A gripping, illuminating novel about recent Russian aggressions and the humans caught in the crossfire
“A taut, elegiac political thriller and a fierce swipe at Putin's efforts to make Russia great again.”
—Kirkus Reviews
“Shevelev does a great job distilling recent history into a tragic human drama.”
—Publishers Weekly
One evening in 2015, journalist Pavel Vladimirovich and his wife Tatyana are at home when the news breaks that there has been a terrorist attack. Over a hundred people have been taken hostage in the Church of the Epiphany in the village of Nikolskoye near Moscow.

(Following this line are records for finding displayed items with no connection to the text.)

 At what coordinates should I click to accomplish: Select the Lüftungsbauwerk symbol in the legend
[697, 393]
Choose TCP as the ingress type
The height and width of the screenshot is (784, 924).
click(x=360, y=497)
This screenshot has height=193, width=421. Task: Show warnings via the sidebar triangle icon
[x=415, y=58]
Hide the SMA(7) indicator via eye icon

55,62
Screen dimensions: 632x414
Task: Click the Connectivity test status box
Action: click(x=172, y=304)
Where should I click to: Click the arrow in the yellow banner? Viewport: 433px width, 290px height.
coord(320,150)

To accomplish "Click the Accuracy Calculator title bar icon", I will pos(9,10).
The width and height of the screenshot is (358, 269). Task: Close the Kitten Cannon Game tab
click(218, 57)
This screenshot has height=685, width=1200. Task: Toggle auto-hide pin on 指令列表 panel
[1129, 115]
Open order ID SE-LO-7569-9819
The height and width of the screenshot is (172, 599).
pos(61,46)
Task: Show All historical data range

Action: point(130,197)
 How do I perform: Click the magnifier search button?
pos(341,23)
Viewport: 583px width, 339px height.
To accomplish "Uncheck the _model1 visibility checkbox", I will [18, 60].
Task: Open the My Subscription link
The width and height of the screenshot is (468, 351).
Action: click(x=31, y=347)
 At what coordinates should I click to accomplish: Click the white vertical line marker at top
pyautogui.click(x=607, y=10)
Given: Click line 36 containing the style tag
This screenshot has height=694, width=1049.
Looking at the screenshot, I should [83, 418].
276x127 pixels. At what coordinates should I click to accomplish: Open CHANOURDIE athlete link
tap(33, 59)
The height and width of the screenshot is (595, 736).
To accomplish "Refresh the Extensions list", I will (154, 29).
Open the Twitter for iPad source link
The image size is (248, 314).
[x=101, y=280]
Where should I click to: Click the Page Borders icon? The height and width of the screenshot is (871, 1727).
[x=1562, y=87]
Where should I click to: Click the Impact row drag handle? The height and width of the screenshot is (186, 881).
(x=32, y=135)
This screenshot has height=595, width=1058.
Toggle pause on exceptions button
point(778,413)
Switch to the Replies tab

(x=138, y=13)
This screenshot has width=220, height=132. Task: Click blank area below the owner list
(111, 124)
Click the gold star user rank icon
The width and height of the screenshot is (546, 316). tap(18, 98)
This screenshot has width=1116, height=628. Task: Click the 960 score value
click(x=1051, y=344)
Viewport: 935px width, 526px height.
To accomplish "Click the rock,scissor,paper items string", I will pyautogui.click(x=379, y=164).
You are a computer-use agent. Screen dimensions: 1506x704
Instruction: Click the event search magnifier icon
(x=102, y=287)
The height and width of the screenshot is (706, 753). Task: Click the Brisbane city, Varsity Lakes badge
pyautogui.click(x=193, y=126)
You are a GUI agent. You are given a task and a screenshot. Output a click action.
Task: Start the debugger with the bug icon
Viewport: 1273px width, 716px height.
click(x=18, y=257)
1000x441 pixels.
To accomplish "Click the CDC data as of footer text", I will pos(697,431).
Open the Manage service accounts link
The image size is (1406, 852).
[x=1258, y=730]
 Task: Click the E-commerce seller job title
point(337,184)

As they watch, on the TV screen appears the face of one of the terrorists: Vadim Petrovich Seryegin, an old friend of Pavel's.
The friendship between the two men evolved through periods of conflict, war, peace, emigration, and isolation. Pavel may be one of Vadim's only friends, and when others realize this, he is asked to negotiate with Vadim.
The Church is horrifyingly silent when Pavel enters. Vadim welcomes Pavel but refuses to capitulate. As the stakes get higher and higher, Vadim's story including his connection to the wars in Chechnya and the Ukraine is revealed and it becomes clear that the first meeting between the two men was not all it first seemed to be to Pavel.
Back in the church, Pavel learns that the terrorists have one and only one demand, and that it concerns the President of the Russian Federation, Vladimir Putin.
Mikhail Shevelev
Born in 1959, Mikhail Shevelev graduated from Moscow Institute of Foreign Languages in 1981. A translator, interpreter, and former deputy editor for The Moscow News, he currently works as a freelance journalist covering political and social issues in Russia for Radio Liberty. After 2014 he has not collaborated with Russian state and private media. He is the author of two novels and several collections of short stories, which have been translated into several languages. In 2021, he was awarded the Isaac Babel Prize.